## [Prompt]
Your answer must consist of every line from the data below that includes the word "under".

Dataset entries
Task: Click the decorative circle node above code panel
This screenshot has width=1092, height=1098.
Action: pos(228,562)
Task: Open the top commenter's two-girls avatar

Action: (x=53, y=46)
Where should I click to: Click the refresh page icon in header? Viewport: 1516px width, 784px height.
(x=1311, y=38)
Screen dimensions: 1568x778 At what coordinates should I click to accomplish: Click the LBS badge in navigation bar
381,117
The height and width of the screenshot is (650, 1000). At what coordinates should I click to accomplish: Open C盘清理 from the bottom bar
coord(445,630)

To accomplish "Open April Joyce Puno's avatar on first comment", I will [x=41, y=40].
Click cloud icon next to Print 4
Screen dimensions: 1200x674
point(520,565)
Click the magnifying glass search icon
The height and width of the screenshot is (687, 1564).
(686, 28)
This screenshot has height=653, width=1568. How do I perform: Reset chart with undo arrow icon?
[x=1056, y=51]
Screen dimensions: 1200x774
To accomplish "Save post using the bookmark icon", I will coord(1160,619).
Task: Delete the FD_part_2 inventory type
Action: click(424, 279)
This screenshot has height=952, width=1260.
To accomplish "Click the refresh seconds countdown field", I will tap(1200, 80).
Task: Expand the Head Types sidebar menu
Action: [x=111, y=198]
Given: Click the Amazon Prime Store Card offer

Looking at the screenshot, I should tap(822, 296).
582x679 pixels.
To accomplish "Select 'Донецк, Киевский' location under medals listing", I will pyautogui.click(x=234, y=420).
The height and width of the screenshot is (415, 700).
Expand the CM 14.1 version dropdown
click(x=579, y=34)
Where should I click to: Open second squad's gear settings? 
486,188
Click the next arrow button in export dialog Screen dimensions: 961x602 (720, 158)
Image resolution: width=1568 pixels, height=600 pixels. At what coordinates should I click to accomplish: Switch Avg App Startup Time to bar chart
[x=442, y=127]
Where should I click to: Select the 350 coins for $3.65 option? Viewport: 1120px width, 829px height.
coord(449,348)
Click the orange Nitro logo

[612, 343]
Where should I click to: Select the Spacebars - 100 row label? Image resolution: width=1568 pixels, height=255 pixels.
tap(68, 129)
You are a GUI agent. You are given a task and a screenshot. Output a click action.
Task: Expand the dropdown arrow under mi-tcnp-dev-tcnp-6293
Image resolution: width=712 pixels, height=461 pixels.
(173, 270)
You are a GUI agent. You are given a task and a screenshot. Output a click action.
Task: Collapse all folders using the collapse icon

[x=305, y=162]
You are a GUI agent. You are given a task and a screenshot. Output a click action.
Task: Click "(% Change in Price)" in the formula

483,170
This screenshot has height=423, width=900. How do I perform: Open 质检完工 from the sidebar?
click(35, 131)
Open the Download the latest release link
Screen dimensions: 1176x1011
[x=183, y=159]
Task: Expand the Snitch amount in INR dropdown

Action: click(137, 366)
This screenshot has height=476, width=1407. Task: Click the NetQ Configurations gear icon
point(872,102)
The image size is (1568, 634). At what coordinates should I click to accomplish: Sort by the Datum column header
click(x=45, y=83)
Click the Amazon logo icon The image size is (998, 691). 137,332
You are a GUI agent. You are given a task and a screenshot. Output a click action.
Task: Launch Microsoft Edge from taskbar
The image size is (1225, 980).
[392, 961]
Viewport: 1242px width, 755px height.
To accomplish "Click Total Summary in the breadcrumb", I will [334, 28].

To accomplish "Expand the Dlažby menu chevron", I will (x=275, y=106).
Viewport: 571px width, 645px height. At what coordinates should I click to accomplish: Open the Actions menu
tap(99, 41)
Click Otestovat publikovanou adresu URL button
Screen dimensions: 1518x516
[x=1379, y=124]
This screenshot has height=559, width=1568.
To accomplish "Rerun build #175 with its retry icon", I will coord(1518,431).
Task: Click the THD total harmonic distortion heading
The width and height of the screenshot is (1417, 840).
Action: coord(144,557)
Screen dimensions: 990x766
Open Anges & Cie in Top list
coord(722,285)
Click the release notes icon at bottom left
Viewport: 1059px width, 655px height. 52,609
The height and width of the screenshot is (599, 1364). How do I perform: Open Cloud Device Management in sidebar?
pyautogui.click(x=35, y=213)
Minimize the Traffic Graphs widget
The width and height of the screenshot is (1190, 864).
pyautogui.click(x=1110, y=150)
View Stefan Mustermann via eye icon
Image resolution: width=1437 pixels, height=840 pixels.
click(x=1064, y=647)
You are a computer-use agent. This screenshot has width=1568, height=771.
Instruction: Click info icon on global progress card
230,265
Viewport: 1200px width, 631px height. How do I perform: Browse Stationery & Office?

## [Exercise output]
To accomplish "Select 'Донецк, Киевский' location under medals listing", I will pyautogui.click(x=234, y=420).
Task: Expand the dropdown arrow under mi-tcnp-dev-tcnp-6293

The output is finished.